Non si era però arresa, non era riuscita a fermare le proprie gambe a portarla in quella direzione ogni notte: dopotutto la prima sera che l'aveva incontrato lui era già lì, a giocare a carte con un altro ragazzo. Noah era già frequentatore di quel tetto. Prima o poi, sarebbe tornato. Se non per lei, per qualcos'altro.
Il tempo che lo aveva aspettato, però, era diminuito ogni sera di più. Anche a causa della pioggia che, ormai ogni notte, si era puntualmente abbattuta sulla reggia.
Non lo sapeva neanche lei perché continuava a tornarci, perché era andata lì anche alla quinta sera e alla sesta e, con ogni probabilità, il perché ci sarebbe tornata anche quella notte.

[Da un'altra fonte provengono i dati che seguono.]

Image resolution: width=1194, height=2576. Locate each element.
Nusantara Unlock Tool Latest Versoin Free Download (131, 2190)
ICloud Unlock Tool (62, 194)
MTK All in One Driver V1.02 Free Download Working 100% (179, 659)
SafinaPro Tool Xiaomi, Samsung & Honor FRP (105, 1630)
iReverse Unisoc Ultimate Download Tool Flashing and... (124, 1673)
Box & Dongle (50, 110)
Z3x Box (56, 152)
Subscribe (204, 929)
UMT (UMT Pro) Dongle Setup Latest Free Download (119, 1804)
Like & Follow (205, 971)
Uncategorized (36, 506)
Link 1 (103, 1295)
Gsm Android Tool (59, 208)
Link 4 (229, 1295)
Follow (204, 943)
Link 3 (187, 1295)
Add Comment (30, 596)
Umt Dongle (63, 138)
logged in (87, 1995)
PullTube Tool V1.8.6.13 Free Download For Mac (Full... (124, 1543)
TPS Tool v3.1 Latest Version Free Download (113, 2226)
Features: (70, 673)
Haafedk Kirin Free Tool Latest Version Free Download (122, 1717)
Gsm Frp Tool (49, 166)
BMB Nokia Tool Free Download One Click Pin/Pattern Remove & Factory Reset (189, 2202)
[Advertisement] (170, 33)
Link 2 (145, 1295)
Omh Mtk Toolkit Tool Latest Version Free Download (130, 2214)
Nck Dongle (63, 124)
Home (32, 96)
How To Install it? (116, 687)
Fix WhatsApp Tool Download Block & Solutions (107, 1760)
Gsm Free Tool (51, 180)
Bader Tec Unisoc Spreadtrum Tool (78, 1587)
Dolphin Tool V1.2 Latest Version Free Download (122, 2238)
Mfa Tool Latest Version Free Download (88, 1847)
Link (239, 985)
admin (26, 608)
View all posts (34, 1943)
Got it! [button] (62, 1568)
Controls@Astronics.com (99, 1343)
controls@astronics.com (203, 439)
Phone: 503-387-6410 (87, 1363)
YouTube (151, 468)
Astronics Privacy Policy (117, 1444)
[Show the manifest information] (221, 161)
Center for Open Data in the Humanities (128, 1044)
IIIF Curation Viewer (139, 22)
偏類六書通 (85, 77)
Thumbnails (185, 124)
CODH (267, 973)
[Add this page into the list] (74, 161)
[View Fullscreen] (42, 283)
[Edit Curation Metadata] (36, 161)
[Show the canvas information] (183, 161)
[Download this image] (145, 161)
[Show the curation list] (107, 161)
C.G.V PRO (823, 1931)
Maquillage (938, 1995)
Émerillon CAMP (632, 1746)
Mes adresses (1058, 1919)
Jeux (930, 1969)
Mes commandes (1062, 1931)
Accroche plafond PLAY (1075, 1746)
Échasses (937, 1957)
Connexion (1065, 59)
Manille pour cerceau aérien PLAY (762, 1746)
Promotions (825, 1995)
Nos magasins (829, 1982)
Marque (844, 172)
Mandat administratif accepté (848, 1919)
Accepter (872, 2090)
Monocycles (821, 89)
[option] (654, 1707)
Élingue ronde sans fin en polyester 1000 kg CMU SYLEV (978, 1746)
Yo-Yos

Razionalmente, non sapeva darsi una risposta. Si era chiesta più volte se fosse dovuto al modo in cui l'aveva fatta sentire a proprio agio, o se fossero state le genuine risate che avevano condiviso, o se fosse per la disinvoltura con cui Iris era riuscita a parlargli.
Iris sapeva solo di non aver smesso di pensare a lui, sapeva solo di avere rincorso i momenti di quelle due notti così tante volte da aver memorizzato a memoria ogni secondo, sapeva solo di essersi sorpresa a sorriderne al ricordo.
Noah le era rimasto impresso, come un posto sicuro a cui tornare.
Quindi era salita lì ogni sera, anche se lui non l'aveva fatto.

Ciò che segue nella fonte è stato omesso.